The p53-, Bax- and p21-dependent inhibition of colon cancer cell growth by 5-hydroxy polymethoxyflavones

Peiju Qiu, Huashi Guan, Ping Dong, Shiming Li, Chi Tang Ho, Min Hsiung Pan, David Julian Mcclements, Hang Xiao

Research output: Contribution to journalArticlepeer-review

56 Scopus citations

Abstract

Scope: Previously, we reported that 5-hydroxy polymethoxyflavones (5OH-PMFs) isolated from orange, namely 5-hydroxy-6,7,8,3',4'-pentamethoxyflavone, 5-hydroxy-3,6,7,8,3',4'-hexamethoxyflavone (5HHMF) and 5-hydroxy-6,7,8,4'-tetramethoxyflavone (5HTMF), potently induced apoptosis and cell-cycle arrest in multiple human colon cancer cells. Herein, using isogenic variants of HCT116 human colon cancer cells, we investigated the effects of p53, Bax and p21 on the apoptosis and cell-cycle arrest induced by different 5OH-PMFs. Methods and results: Annexin V/PI co-staining assay demonstrated that 5HHMF and 5HTMF significantly induced apoptosis in HCT116 (p53+/+) cells but not in HCT116 (p53-/-) cells. Furthermore, 5HHMF and 5HTMF significantly induced apoptosis in HCT116 (Bax+/-) cells, whereas their pro-apoptotic effects on HCT116 (Bax-/-) cells were marginal. All three 5OH-PMFs increased G0/G1 cell population of HCT116 (p53+/+) cells, and these effects were abolished in HCT116 (p53-/-) and HCT116 (p21-/-) cells.
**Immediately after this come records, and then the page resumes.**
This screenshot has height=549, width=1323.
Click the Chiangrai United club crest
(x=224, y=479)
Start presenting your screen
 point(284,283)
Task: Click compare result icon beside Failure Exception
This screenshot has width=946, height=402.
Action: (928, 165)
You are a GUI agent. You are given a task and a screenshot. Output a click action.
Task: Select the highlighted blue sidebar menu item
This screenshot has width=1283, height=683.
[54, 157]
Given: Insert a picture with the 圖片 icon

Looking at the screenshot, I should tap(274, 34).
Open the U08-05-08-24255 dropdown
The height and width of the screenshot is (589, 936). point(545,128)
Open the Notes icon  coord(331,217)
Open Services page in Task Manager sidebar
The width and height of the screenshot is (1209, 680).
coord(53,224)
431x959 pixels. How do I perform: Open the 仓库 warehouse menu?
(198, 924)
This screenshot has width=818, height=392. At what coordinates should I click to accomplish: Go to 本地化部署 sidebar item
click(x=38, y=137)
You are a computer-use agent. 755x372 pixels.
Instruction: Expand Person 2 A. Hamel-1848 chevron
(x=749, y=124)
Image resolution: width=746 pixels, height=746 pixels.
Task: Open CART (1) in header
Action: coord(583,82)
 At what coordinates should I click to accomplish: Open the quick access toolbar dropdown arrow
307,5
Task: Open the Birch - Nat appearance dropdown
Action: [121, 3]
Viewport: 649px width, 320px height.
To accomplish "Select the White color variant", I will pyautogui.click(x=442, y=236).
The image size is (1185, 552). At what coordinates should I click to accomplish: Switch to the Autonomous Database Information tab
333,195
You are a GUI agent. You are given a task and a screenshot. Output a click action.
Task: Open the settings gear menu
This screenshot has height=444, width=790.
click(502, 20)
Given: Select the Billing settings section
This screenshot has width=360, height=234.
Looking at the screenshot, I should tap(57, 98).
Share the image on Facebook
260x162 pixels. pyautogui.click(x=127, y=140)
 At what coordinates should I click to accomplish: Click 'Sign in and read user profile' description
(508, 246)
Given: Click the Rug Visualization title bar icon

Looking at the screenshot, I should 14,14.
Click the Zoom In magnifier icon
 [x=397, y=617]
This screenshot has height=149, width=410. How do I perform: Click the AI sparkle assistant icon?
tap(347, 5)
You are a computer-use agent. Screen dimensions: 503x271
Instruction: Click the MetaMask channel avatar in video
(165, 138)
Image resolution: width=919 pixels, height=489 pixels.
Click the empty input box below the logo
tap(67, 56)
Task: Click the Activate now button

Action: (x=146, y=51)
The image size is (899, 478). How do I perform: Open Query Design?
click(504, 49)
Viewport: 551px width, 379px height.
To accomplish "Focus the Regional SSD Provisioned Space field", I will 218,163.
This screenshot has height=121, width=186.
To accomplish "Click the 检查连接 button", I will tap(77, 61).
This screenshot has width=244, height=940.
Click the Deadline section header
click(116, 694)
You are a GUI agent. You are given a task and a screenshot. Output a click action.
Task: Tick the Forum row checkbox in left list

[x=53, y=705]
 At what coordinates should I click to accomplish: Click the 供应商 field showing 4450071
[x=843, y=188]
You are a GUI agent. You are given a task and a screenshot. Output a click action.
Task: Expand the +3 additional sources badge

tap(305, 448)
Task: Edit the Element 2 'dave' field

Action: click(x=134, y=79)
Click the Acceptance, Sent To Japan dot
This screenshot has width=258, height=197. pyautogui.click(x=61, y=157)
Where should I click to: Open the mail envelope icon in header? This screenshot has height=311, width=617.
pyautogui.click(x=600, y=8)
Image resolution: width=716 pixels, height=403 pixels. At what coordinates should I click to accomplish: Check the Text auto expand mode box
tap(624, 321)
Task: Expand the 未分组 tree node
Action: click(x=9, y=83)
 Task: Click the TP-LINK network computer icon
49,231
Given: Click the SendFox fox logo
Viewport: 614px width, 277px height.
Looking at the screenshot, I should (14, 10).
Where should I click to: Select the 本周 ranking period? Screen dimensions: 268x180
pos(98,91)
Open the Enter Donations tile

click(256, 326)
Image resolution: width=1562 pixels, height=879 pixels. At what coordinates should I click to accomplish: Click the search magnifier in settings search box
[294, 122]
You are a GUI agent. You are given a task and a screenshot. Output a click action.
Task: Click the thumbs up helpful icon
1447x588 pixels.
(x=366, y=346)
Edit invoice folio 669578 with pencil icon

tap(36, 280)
Immunoblotting analysis showed that 5HHMF and 5HTMF increased the levels of cleaved caspase-3, cleaved PARP in both HCT116 (p53+/+) and HCT116 (Bax+/-) cells and these effects were much weaker in HCT116 (p53-/-) and HCT116 (Bax-/-) cells. Conclusion: Our results demonstrated that 5OH-PMFs, especially 5HHMF and 5HTMF, induce apoptosis and cell-cycle arrest by p53-, Bax- and p21-dependent mechanism.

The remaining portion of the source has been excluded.